On the approach to the village there is an attractive memorial to the 'Lourdes Group', the Free French squadrons who flew Halifaxes from Elvington during WW2 - but I forgot to get a photo!

More aircraft and general shots soon.


----------



## Gnomey (Mar 18, 2014)

Nice shots Terry!


----------



## nuuumannn (Mar 18, 2014)

Nice photos, Terry. Crikey, that hangar's filled up a bit!


----------



## Airframes (Mar 18, 2014)

Thanks guys. Yes, there's a lot in the hangar, quite a few of which were outside for a while. 
Those outside are actually covered in winter, or at least cockpits and other 'delicate' areas, but, as the museum is open all year round, apart from Christmas day and Boxing day, covering them totally would defeat the whole purpose of the museum.
I certainly wouldn't like to travel the distance from where I live, pay to get in, and then find a load of canvas 'humps' on the tarmac, instead of visible aircraft.
As with most such museums, privately funded, and started by enthusiasts, preservation work is carried out on the aircraft, vehicles, and indeed the buildings, as and when possible, and when funds permit, by a volunteer group, and preventative maintenance is on-going, even if a full (and very expensive) re-paint of aircraft is not immediately possible. (the 'Gulf War' Buccaneer had just been re-painted during our previous visit, for example.)
There are plans to erect another 'T2' hangar, with the area to the side and rear of the existing hangar earmarked, and, of course, the previously mentioned 'Andi det' days are held regularly throughout the year, preparation and servicing for which was being done during our visit.
It's very easy to visit such a museum, and not realise just how much preparation, re-claiming, re-building and preservation of the actual _site _has been done over the years. _*All*_ of the buildings on the site are original WW2 structures, fully restored and functional, with some, like the tower, for example, kitted out as they were during the war.
When the museum obtained the use of this part of the airfield site, all of these buildings were derelict - they were crumbling and peeling, overgrown with brambles, and with vegetation taking over _inside_ !
Karl and I posted a more in-depth thread on the YAM during our visits two years ago - in torrential rain, and then in blistering sun - which show some of the other museum attractions, but as a reminder, here's just one shot of part of the original, WW2 buildings on site.


----------



## Vic Balshaw (Mar 19, 2014)

Wow guys, you have really outdone yourselves this time, great reference material.


----------



## Wayne Little (Mar 19, 2014)

Excellent stuff Terry!


----------



## T Bolt (Mar 19, 2014)

Great pictures guys


----------



## Wurger (Mar 19, 2014)




----------



## Airframes (Mar 19, 2014)

Thanks chaps.
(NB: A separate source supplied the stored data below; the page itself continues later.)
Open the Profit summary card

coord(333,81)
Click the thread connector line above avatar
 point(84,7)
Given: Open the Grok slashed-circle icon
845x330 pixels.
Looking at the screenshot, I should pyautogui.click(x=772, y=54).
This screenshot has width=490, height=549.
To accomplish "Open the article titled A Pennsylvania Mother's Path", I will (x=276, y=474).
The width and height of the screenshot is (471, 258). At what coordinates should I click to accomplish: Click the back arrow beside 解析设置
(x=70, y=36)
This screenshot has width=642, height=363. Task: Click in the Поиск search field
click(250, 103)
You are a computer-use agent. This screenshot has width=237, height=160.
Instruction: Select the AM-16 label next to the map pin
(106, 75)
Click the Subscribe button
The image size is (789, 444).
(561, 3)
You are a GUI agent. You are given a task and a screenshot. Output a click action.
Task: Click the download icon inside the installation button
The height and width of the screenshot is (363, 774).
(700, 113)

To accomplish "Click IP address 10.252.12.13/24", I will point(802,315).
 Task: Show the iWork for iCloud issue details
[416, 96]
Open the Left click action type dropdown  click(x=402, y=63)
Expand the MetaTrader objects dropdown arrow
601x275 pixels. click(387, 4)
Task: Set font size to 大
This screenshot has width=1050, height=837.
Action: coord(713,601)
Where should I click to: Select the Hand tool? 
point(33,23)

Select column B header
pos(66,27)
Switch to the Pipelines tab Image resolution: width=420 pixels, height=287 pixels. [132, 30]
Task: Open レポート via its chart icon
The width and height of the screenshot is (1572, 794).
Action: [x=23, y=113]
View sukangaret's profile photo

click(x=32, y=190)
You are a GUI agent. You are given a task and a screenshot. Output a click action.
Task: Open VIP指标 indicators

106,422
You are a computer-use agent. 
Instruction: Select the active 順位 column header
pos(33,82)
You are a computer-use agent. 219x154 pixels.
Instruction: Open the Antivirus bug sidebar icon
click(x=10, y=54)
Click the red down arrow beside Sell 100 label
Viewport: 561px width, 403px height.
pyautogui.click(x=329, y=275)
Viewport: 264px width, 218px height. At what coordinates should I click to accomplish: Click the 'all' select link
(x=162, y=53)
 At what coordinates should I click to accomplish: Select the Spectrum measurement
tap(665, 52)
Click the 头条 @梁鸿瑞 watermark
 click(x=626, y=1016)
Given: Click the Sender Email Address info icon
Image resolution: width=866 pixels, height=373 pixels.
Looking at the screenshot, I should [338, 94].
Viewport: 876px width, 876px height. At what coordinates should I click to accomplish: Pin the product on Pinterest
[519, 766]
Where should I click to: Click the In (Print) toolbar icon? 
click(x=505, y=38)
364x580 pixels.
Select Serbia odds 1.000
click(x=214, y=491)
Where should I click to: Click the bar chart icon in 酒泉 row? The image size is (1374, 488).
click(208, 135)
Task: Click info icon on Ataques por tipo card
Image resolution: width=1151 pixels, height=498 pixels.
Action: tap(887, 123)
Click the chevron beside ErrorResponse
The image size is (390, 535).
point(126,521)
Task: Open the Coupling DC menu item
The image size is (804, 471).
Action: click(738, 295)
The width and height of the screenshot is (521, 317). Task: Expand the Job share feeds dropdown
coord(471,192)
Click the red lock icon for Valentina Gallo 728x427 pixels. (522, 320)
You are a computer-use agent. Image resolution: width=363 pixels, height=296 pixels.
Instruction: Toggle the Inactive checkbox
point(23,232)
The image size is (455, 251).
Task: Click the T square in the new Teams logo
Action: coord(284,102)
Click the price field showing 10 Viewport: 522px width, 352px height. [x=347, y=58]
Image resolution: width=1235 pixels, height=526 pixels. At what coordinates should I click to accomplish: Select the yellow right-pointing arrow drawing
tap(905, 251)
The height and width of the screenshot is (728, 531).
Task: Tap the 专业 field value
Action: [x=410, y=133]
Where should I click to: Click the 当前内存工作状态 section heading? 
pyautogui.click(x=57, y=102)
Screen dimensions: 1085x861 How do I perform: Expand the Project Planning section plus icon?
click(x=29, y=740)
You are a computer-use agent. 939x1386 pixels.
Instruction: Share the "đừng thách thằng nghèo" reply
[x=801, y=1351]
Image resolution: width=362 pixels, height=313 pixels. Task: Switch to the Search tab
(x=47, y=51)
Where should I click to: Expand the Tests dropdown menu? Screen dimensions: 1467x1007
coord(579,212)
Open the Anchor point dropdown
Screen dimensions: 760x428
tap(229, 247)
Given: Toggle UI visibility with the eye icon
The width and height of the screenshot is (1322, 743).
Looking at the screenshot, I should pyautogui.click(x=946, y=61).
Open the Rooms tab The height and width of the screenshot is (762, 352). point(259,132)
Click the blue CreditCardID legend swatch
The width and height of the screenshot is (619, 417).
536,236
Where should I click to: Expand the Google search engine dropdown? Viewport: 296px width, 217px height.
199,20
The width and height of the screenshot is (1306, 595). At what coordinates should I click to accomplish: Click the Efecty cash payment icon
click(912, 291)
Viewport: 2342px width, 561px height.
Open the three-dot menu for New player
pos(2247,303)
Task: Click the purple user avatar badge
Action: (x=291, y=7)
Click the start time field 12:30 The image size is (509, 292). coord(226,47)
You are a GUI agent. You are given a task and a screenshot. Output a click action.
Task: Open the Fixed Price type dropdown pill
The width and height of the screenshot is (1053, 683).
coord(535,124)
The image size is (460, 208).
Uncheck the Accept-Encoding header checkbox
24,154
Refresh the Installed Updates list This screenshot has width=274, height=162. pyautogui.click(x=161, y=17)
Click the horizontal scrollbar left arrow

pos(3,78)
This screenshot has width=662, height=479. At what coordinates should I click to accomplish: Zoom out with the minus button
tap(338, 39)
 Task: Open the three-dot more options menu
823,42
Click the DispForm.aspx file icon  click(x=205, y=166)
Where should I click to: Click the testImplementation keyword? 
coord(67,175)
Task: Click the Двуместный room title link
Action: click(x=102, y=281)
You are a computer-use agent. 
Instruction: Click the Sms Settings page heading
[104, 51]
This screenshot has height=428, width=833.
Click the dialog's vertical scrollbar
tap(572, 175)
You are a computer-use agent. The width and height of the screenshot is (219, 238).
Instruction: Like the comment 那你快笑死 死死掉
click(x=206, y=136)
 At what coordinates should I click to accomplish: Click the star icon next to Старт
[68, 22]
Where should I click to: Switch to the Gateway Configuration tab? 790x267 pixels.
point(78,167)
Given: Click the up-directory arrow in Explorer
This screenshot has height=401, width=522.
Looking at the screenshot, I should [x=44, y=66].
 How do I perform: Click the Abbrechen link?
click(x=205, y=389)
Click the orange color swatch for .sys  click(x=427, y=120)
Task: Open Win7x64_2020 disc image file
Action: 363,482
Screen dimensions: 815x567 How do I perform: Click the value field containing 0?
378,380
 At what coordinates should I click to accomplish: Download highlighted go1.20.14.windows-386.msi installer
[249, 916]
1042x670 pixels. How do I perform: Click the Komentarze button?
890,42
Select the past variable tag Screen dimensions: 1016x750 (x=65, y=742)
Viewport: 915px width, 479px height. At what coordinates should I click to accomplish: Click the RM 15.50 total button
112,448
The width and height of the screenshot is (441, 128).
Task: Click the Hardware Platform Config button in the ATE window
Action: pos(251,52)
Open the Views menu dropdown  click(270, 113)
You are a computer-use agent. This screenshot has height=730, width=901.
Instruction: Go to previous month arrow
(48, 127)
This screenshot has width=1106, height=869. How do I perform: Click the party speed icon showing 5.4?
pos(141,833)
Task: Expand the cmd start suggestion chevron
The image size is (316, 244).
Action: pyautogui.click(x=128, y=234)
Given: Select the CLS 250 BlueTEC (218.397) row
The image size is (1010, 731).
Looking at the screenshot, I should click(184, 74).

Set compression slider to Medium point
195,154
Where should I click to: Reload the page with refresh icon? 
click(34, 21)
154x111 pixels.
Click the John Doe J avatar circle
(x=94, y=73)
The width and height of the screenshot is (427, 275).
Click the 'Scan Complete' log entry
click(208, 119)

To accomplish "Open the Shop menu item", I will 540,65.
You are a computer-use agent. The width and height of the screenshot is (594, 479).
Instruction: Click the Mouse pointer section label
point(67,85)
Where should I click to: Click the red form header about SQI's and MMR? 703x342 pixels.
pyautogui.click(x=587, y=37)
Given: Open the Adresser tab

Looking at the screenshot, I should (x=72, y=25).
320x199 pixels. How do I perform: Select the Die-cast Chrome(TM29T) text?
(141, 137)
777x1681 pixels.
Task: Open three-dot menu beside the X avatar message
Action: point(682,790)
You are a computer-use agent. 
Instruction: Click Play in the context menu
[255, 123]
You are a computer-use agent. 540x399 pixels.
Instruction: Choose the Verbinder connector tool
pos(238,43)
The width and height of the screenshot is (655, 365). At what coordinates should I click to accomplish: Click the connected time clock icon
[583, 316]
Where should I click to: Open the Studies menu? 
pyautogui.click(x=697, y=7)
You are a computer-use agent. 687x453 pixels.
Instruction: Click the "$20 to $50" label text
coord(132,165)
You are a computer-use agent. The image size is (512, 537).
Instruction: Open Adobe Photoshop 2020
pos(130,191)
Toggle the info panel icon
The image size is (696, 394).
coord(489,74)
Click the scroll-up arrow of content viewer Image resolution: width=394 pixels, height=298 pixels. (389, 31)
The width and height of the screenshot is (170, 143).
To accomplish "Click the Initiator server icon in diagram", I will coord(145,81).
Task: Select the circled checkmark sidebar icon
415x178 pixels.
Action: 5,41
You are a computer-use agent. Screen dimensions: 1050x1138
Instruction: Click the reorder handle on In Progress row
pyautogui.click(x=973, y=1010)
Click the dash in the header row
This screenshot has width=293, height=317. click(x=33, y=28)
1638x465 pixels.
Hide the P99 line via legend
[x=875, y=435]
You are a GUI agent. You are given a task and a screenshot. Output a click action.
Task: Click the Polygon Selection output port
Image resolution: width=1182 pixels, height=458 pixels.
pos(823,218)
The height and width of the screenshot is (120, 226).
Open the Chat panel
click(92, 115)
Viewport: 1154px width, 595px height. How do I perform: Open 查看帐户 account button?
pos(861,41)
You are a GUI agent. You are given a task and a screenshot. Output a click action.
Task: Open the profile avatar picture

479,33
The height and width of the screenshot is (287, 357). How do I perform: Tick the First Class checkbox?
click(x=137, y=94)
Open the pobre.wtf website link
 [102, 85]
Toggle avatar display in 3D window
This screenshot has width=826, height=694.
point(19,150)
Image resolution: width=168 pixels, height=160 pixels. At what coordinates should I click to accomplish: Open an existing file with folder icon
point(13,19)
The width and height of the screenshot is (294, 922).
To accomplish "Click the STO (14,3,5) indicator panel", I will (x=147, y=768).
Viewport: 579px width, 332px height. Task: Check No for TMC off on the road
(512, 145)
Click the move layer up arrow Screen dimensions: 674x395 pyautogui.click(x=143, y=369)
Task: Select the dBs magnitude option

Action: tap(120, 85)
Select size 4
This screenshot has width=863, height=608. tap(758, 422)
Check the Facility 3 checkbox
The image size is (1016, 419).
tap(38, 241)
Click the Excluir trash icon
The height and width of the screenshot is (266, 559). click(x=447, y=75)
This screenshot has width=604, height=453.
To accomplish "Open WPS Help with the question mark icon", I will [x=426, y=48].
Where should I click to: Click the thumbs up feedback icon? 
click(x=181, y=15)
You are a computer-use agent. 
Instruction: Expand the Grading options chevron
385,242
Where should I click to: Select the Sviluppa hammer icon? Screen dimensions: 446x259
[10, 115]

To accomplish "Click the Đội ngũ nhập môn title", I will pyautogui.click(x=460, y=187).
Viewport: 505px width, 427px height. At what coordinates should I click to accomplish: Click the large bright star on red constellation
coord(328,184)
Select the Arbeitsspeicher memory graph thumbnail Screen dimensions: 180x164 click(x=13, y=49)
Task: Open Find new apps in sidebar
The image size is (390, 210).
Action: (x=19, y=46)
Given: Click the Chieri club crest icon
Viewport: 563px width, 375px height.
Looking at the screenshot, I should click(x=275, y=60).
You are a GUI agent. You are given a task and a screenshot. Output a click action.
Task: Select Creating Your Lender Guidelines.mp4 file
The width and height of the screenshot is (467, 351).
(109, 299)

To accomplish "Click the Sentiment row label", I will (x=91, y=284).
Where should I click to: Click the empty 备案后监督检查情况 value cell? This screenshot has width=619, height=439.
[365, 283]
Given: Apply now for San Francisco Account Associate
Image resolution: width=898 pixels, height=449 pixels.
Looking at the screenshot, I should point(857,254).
I'll post some more later tonight.


----------



## Airframes (Mar 19, 2014)

A few more in the hangar, with the Mirage III being rubbed-down ready for re-paint, the Auster, Argus, and the nose of the Halifax. Outside in the early spring sun, the Meteor NF14 was having some preparation work done, ready for further preservation and painting, and the RE8 replica, outside an original WW2 workshop.


----------



## Gnomey (Mar 19, 2014)

Good shots Terry!


----------



## Wayne Little (Mar 20, 2014)

Sweet!


----------



## Jeff Hunt (Mar 20, 2014)

Very very nice stuff fellas.

Cheers,

Jeff


----------



## Airframes (Mar 20, 2014)

Thanks very much, Hugh, Wayne and Jeff.
A few more, with the two Tornados, the former CAF CF-33, the mighty Nimrod, and the Gulf War Victor tanker, this being prepared for 'anti-det' engine and taxy runs.
I'll post a few of the preserved, WW2 airfield buildings tomorrow.


----------



## Wurger (Mar 21, 2014)

Very nice stuff here Terry. THX for sharing.


----------



## Wayne Little (Mar 21, 2014)

Good stuff Terry!


----------



## Crimea_River (Mar 21, 2014)

Good ones Terry. We may need that T-33 back if we don't decide on a replacement for our F-18s soon.


----------



## Gnomey (Mar 21, 2014)

Nice shots Terry!


----------



## Airframes (Mar 21, 2014)

Thanks again chaps !
A slight deviation again, with some shots of the site itself. 
It's easy to forget that the buildings themselves are exhibits in their own right, being original WW2 structures, with the 'Maycrete' and 'Nissen' huts, the Tower and T2 hangar, all being reclaimed from nature's progress, and restored. Each building seen here is in use, either restored to represent its original function, like the Tower, French Officer's Mess, and Airmen's billet, or housing displays, the Museum shop and offices, and the restaurant, in the 'NAFFI' building, with a function room and original 'Astra' cinema attached, and the original type red telephone box.
Also shown here are a WW2 AEC 'Matador' fuel bowser, and a refuelling trailer, awaiting restoration.
The RAF Standard on the flag pole at the signals square, is raised and lowered as the museum opens, and closes, each day.


----------



## vikingBerserker (Mar 22, 2014)

Awesome pics Terry!


----------



## Gnomey (Mar 22, 2014)

Good shots Terry!


----------